Groups of female C3H/HeJ (tlr4 mutant) mice were infected with 10⁵ G636 (A, C) or 10⁵ G654 (B, D) and sacrificed at 1, 3, and 5 dpi (long-term). Additionally, groups of female C57Bl/6 mice were infected with 10⁹ G636 (A, C) or 10⁹ G654 (B, D) and sacrificed at 24 hpi (acute). Mice in both infection models were treated intraperitoneally with PBS or 100 mg/kg tigecycline (tig) every 12 h (A, B) or PBS or 500 mg/kg apramycin (apr) every 12 h (C, D) with all treatments beginning 4 hpi. At each timepoint, CFU were quantified in the lungs. Shown are the pooled results from two independent experiments, each data point represents the mean, and the SEM is represented by error bars. The limit of detection (10 CFU) is indicated by the dashed line. *p < 0.05; two-tailed Mann–Whitney U test. Source data and statistical test details are provided in the Source Data file.

Fig. 6. Bacterial secondary infection alters the course of chronic A. baumannii pneumonia.

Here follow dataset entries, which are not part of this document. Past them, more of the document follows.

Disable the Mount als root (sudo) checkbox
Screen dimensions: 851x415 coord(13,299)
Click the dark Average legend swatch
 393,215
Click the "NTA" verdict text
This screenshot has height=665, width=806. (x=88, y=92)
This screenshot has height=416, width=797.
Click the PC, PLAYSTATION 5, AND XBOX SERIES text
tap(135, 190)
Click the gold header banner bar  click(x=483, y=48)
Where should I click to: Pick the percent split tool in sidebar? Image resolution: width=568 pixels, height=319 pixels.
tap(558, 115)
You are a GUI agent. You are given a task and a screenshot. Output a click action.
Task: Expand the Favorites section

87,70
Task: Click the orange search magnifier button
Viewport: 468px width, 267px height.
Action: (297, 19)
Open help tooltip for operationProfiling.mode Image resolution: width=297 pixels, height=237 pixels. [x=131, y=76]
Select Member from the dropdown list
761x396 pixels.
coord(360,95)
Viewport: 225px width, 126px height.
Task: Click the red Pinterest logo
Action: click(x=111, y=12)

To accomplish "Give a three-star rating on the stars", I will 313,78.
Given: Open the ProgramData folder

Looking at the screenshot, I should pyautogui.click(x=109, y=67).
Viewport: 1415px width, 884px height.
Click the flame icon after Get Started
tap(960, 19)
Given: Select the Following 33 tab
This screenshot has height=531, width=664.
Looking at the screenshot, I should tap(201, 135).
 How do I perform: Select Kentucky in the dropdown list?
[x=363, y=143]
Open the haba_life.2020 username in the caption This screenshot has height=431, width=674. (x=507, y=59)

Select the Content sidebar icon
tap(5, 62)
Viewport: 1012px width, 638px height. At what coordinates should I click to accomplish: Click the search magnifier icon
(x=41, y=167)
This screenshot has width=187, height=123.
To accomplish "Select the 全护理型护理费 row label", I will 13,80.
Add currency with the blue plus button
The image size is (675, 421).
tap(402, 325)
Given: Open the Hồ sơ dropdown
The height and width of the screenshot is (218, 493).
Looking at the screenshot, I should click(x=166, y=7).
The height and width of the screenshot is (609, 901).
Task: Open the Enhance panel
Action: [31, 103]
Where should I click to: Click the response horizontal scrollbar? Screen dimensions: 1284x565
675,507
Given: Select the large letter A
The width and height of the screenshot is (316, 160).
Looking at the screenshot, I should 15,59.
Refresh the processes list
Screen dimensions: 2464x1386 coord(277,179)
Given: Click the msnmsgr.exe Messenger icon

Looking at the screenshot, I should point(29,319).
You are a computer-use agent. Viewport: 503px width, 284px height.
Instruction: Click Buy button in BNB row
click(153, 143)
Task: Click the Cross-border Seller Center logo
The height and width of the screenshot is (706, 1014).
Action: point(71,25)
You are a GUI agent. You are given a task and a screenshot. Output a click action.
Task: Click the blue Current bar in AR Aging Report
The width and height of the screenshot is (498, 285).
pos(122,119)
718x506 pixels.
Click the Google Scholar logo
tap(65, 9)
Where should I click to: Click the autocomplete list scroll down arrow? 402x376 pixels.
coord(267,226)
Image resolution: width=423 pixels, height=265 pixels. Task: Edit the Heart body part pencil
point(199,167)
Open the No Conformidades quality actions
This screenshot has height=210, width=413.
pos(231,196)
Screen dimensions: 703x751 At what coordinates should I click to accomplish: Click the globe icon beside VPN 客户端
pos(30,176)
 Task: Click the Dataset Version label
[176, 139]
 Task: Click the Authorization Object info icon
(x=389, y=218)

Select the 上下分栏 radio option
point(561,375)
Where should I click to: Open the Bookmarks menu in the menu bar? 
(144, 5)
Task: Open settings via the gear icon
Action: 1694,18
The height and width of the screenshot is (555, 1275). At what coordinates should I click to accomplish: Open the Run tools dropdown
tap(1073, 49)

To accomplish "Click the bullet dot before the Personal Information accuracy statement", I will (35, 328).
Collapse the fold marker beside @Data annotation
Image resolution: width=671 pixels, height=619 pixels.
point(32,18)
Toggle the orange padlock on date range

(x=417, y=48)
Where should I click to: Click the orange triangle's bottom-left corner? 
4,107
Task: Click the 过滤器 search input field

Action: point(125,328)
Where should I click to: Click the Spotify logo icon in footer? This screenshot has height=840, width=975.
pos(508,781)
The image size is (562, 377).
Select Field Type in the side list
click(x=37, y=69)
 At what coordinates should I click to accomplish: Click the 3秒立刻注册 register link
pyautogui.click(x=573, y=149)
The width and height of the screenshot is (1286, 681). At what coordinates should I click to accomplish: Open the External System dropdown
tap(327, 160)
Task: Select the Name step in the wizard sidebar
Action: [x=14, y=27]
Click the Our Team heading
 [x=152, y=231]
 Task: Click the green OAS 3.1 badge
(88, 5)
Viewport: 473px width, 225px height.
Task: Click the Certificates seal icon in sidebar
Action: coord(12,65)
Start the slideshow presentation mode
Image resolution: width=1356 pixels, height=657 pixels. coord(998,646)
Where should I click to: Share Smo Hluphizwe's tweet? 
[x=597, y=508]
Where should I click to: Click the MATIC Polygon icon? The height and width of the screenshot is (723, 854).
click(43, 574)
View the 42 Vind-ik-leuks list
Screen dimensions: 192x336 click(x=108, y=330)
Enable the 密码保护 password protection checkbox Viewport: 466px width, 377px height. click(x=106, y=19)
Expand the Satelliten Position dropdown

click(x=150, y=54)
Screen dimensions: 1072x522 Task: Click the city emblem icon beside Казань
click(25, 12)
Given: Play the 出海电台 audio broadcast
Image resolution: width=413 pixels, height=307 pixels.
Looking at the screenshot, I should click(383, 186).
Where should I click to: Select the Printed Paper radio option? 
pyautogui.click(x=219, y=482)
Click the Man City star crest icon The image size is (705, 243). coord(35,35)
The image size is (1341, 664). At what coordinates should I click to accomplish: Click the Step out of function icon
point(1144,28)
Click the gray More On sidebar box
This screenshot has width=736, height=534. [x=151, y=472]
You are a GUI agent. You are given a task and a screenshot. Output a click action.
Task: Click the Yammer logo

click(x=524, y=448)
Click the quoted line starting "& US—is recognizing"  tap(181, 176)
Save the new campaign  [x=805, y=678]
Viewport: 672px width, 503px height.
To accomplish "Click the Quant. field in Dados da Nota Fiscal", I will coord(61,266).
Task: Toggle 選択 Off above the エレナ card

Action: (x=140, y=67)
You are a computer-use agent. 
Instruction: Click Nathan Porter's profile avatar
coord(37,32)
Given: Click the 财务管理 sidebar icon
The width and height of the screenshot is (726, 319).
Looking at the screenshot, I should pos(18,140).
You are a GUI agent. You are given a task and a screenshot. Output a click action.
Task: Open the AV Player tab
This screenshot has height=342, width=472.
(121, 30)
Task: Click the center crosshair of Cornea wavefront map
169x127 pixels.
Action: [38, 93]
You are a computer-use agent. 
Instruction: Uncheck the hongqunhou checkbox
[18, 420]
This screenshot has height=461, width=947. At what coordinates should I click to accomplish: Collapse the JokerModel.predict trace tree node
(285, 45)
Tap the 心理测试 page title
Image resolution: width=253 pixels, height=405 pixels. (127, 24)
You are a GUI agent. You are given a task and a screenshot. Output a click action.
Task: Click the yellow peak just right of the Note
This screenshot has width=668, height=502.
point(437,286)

Female C3H/HeJ (tlr4 mutant) mice were intranasally inoculated with 10⁵ G636, and groups of mice were sacrificed at 1, 7, and 14 dpi. At 14 days post-A. baumannii infection, groups of mice were either not inoculated (untreated), inoculated with PBS (mock-infected), infected with S. aureus, or infected with K. pneumoniae. Subsequently, on days 15 and 16 post-A. baumannii infection (1 and 2 days post-secondary infection), mice were sacrificed, and A. baumannii CFU were quantified in the lungs (A, D, E), spleen (B), and kidneys (C). In A–C, each data point represents the mean, the SEM is represented by error bars, and the limit of detection (10 CFU) is indicated by the dashed line. In D and E, each data point represents an individual mouse, the horizontal line represents the mean, and the SEM is indicated by error bars. Shown are the pooled results from at least two independent experiments. *p < 0.05; Kruskal–Wallis H test with Dunn’s test for multiple comparisons. The limit of detection (10 CFU) is indicated by the dashed line. Source data and statistical test details are provided in the Source Data file.